Competition Chairs: Matt Stoll, University of Minnesota and Jessica Haupt, University of Minnesota
The Great Medtech Pitch Competition offers a unique opportunity for researchers, inventors, and entrepreneurs to present their innovations to industry veterans and leaders in the fields of medical technology R&D, marketing, and commercialization to compete for:
- Grand Prize = $5,000
- 2nd Place = $2,500 (Sponsored by Avio Medtech Consulting)

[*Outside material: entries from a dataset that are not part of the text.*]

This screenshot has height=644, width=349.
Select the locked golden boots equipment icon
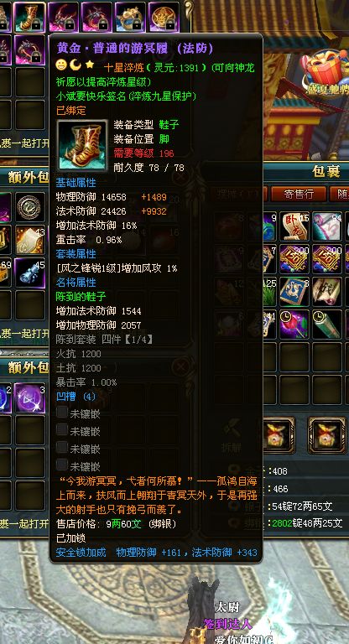tap(29, 17)
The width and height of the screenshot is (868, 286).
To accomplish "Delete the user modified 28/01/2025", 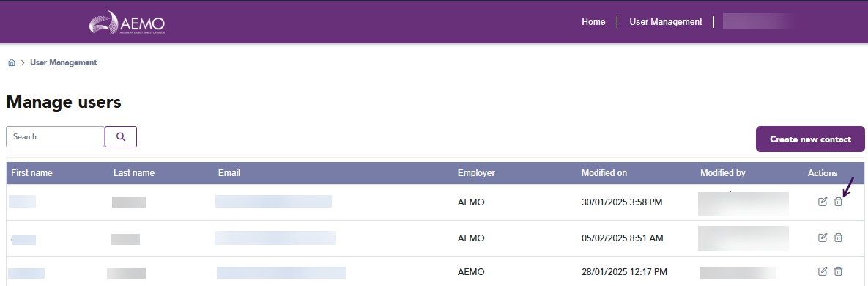I will coord(838,271).
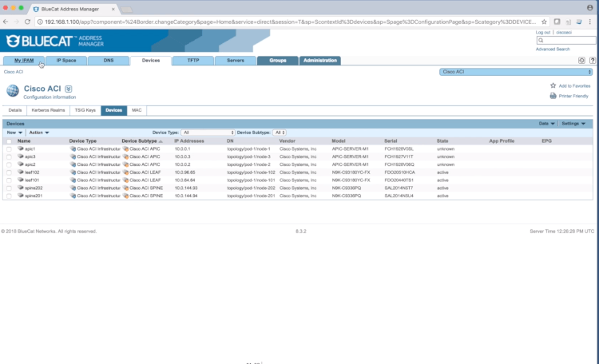This screenshot has width=599, height=364.
Task: Expand the Action dropdown menu
Action: pyautogui.click(x=39, y=133)
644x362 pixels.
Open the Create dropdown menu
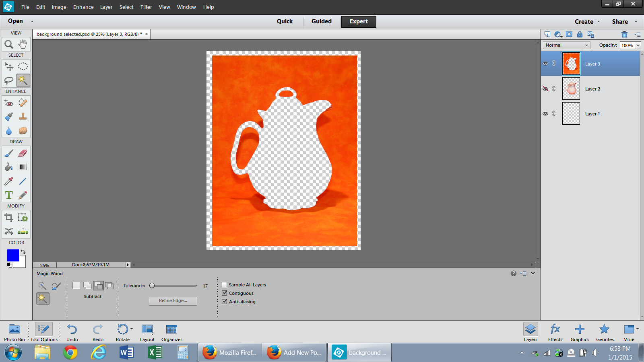coord(587,22)
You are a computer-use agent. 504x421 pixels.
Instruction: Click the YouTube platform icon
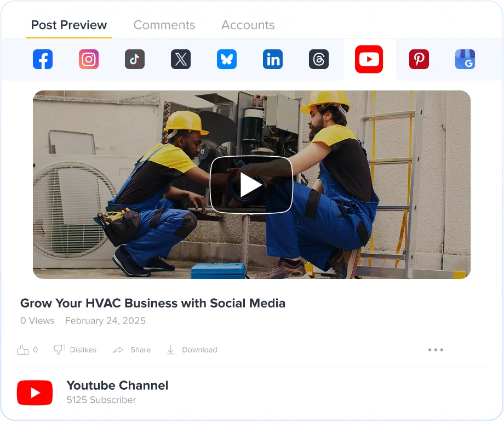pyautogui.click(x=369, y=59)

Click the dropdown below for additional information.
Presentation Details
Grand Prize: Meld Bio
Up to 7 million people die annually from a lack of access to dialysis, the life-saving treatment for kidney failure. Peritoneal dialysis (PD) is a home-based treatment that can lower the financial, time, and transportation barriers to care compared to conventional 3x weekly in-hospital hemodialysis. However, only 11% of global dialysis patients receive home PD. A major limitation to PD adoption is a lack of access to the large volumes of PD fluid required for treatment (~250 L/patient monthly), particularly in rural U.S. facilities and low- and middle-income countries where there is the highest demand for home-based care. PD fluid is over 95% water-for-injection (WFI). Instead of shipping ‘water’ around the world from centralized manufacturing facilities, Meld Bio is developing a system for decentralized PD fluid manufacturing at a pharmacy scale (100 L/h). Leveraging findings from >200 customer discovery interviews, our system will: (i) produce WFI, (ii) mix in active pharmaceutical ingredients, (iii) inhibit microbial growth, and (iv) aseptically fill sterile bags. A novel alternative to heat sterilization ensures the sterility of the packaged fluid. Meld Bio’s technology offers superior scalability, reliability, and fluid stability at a competitive price to support home PD expansion globally.
Carolyn Bernemann
Co-Founder & CEO, Meld Bio
PhD Candidate, Mechanical Engineering, University of Minnesota
Bio: Carolyn Bernemann is the Co-Founder and CEO of Meld Bio, a startup developing technology for decentralized manufacturing of peritoneal dialysis fluid and other large volume parenterals. This technology has spun out of her research at the University of Minnesota, where Carolyn is a PhD Candidate in Mechanical Engineering under the supervision of Prof. Natasha Wright. She is passionate about human-centered design, translational research, and improving global access to life-saving medical care. Carolyn received her B.S. in Mechanical Engineering from Iowa State University and M.S. in Mechanical Engineering from the University of Minnesota.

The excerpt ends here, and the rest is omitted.